WHAT TO DO >> All pictures are to be excluded when the data below is output verbatim.

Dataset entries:

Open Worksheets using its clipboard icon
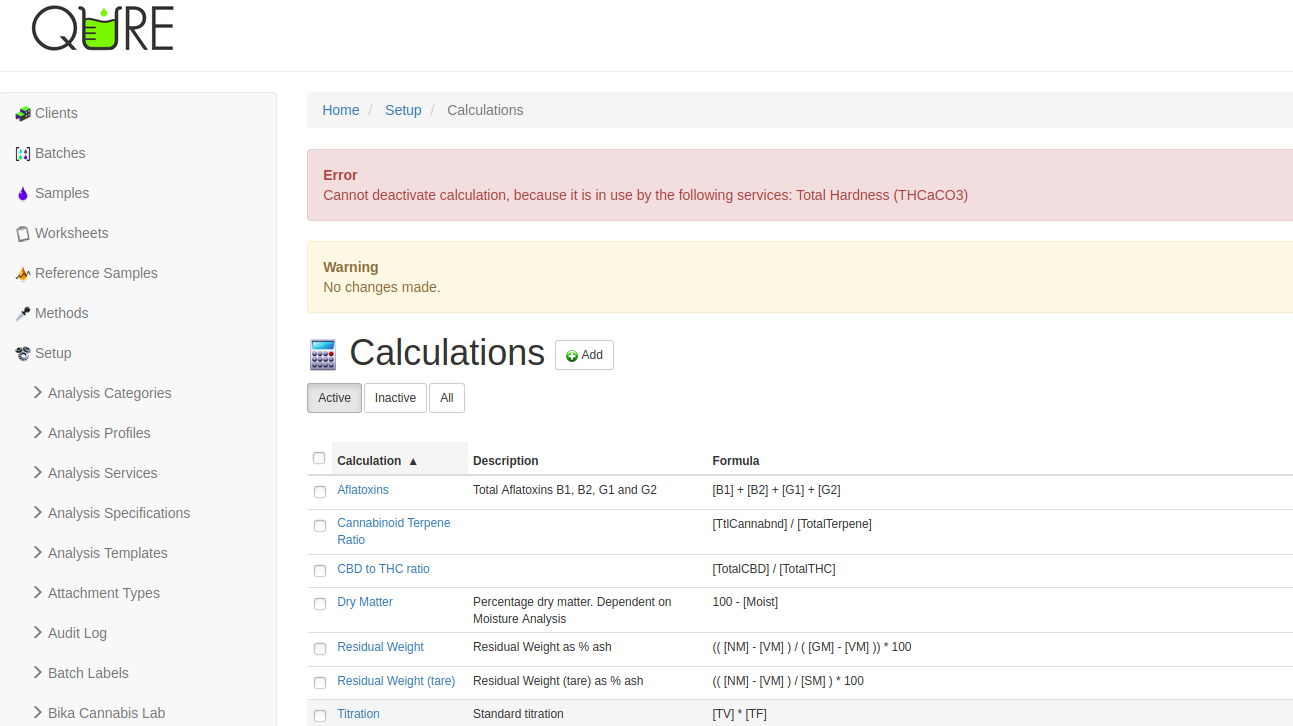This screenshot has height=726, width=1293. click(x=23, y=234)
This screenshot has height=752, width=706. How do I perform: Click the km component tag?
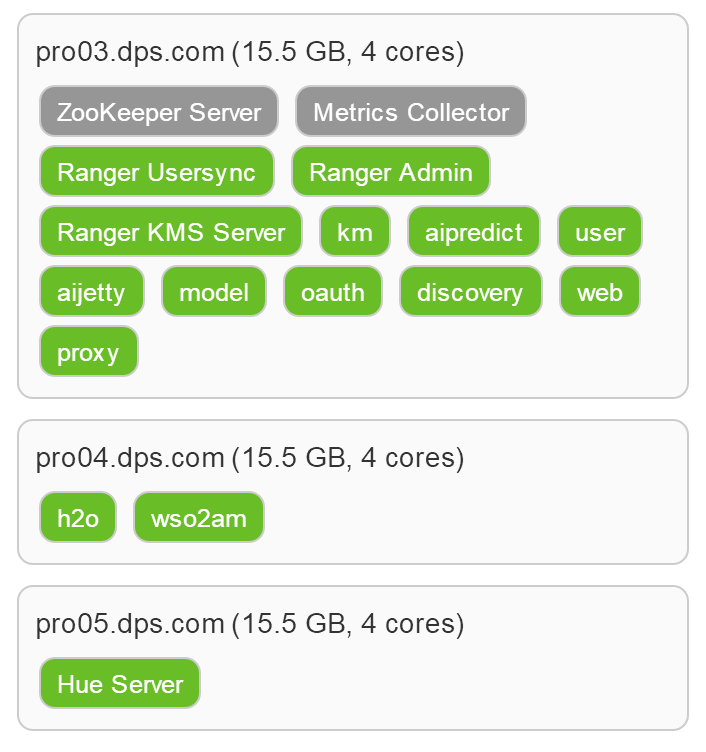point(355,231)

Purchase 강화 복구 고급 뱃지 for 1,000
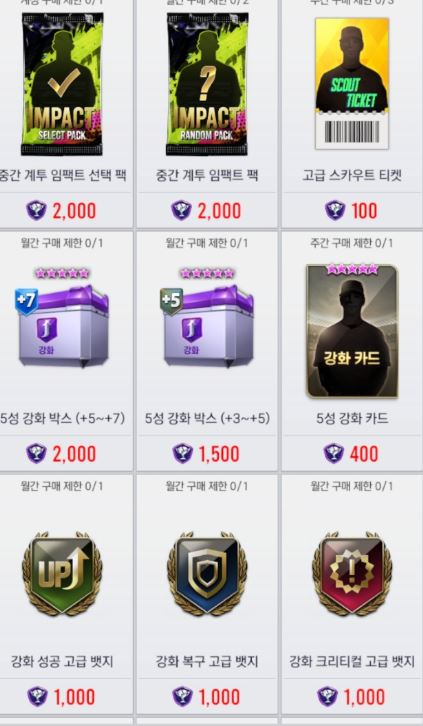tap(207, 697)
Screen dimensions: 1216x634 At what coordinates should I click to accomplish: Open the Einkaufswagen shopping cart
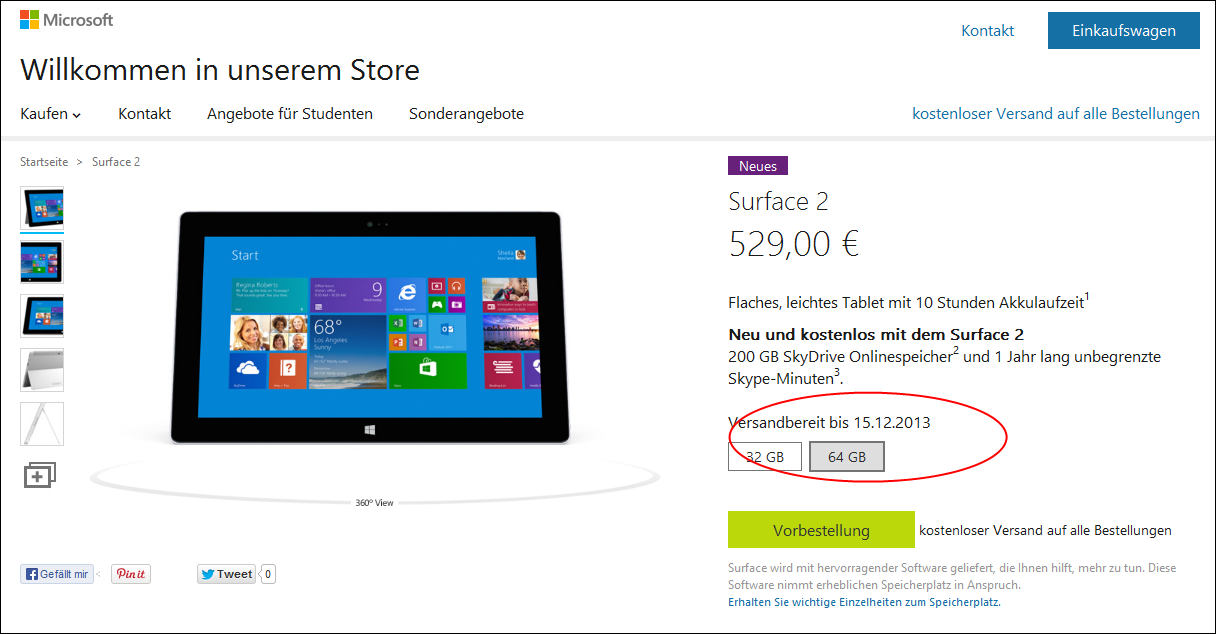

ANSWER TO THIS TASK >>
Open Worksheets using its clipboard icon
This screenshot has height=726, width=1293. click(x=23, y=234)
This screenshot has height=752, width=706. How do I perform: Click the km component tag?
point(355,231)

Purchase 강화 복구 고급 뱃지 for 1,000
tap(207, 697)
Screen dimensions: 1216x634 At what coordinates should I click to accomplish: Open the Einkaufswagen shopping cart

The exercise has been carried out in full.